Semiconductors & Sudden Wealth

Had you, a year ago, possessed the foresight—or, let’s be honest, a decent tip—to invest a modest ten thousand dollars in this enterprise, you’d now be admiring fifteen thousand. A 50% return. Not bad. Though one shouldn’t mistake luck for genius. It’s merely a fortunate alignment of silicon and speculation.

Apple’s Quarterly Reckoning

Management will deliver its ritualistic quarterly accounting this week, a public recitation of numbers that obscure more than they reveal. The analysts’ conference, scheduled for Thursday at 5 p.m. ET, will be a carefully staged performance, a theater of calculated optimism. But within this spectacle, one metric demands particular scrutiny, a silent witness to the company’s enduring strength.

UUUU: The Uranium Panic & Why It’s All Going South

Uranium prices? Don’t even start me on uranium. The stuff is going parabolic, a goddamn rocket ship aimed at the stratosphere. Trading Economics says it’s up 12% in the last two months – $88.40 a pound. The highest since May. And still clawing towards that $106 peak from February. It’s a uranium frenzy, a radioactive gold rush, and Energy Fuels is… falling? Makes absolutely NO sense. NONE.

Plug Power: A Speculative Venture

One is led to consider, however, whether the ensuing years might present a more promising prospect. Let us examine the company’s declared intentions and assess the likelihood of their fulfillment. It is a matter of discerning whether their current course will lead to a respectable stability, or merely a continuation of past disappointments.

Applied Digital: A Most Peculiar Investment

The implications of this, should everything proceed according to plan (a concept statistically less likely than a penguin winning the Kentucky Derby), could be…significant. Upside, as the financial community so elegantly puts it, could be “massive.” One wonders, though, if “massive” is really the best descriptor. Perhaps “sufficiently large to require a new unit of measurement” would be more accurate. (One has considered proposing the “Bartholomew” – equivalent to 1.42 billion dollars, after careful consideration of the average lifespan of a garden gnome – but the paperwork involved is, frankly, terrifying.)

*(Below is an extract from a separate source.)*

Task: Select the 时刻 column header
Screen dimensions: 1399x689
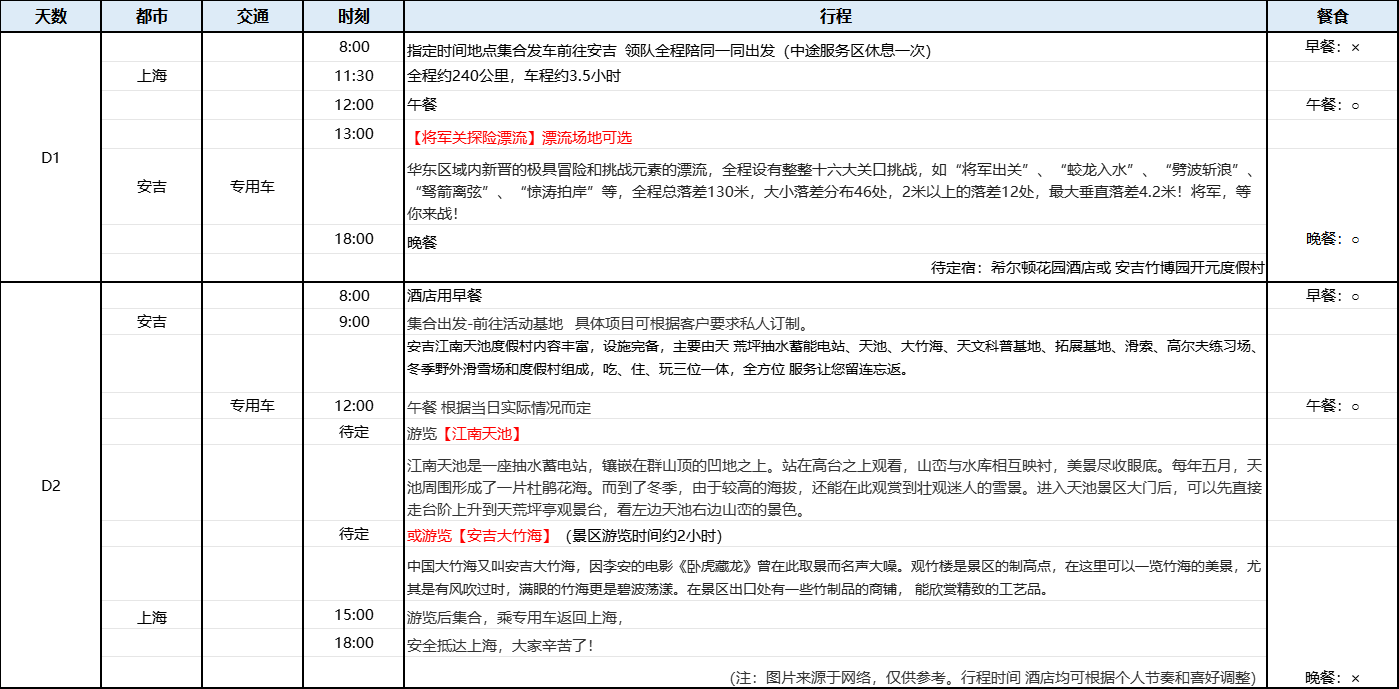Action: [354, 17]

Harmony: A Biotech With a Pulse (and a Plot Twist)

Now, I’m a historian, which means I’m supposed to be objective. But let’s be honest, I’m also a sucker for a good story. And in my search for companies worthy of my (totally imaginary) Voyager Portfolio, I stumbled upon something…unexpected. Biotech is usually a minefield, full of promises and pink slips. But Harmony Biosciences (HRMY +0.04%)? This little company…it’s got a pulse. And maybe, just maybe, a plot twist. It’s not a household name, which is suspicious in itself. I mean, everyone’s heard of Big Pharma, right? These guys? Radio silence. That’s what made me investigate. This first article is the beginning of a three-part series, so buckle up. It’s going to be a bumpy, and hopefully profitable, ride.

Crypto’s Grand Circus: Entropy’s $25M Farewell Waltz

Four years of navigating the tempestuous seas of market cycles, of chasing the ever-elusive “venture scale,” have led to this moment. Unlike the many projects that vanish into the ether, Entropy exits with a modicum of dignity, returning capital to its investors. A rare gesture in a world where greed often trumps grace.

The AI Bubble: A Comedy in Two Acts

AMD, a company once content to dwell in the shadows of its larger rival, now fancies itself a leading man. Its data center chips, though still trailing Nvidia in the grand scheme, are experiencing a surge in demand. The third quarter, we are told, saw record sales of its EPYC processors, driven by the insatiable appetites of Google, Microsoft, and even Alibaba. A flattering report, certainly, but one must ask: is this genuine appreciation, or merely a temporary indulgence?

Treasury Dust: A Study in Managed Stability

These instruments, ostensibly dedicated to the pursuit of low-risk income through the acquisition of U.S. Treasury obligations, represent a peculiar paradox. They are, in essence, a formalized admission of systemic fragility—a recognition that the pursuit of unbridled growth necessitates the concurrent construction of elaborate bulwarks against its inevitable failures. The conservative investor, it appears, is not seeking prosperity, but rather the postponement of reckoning.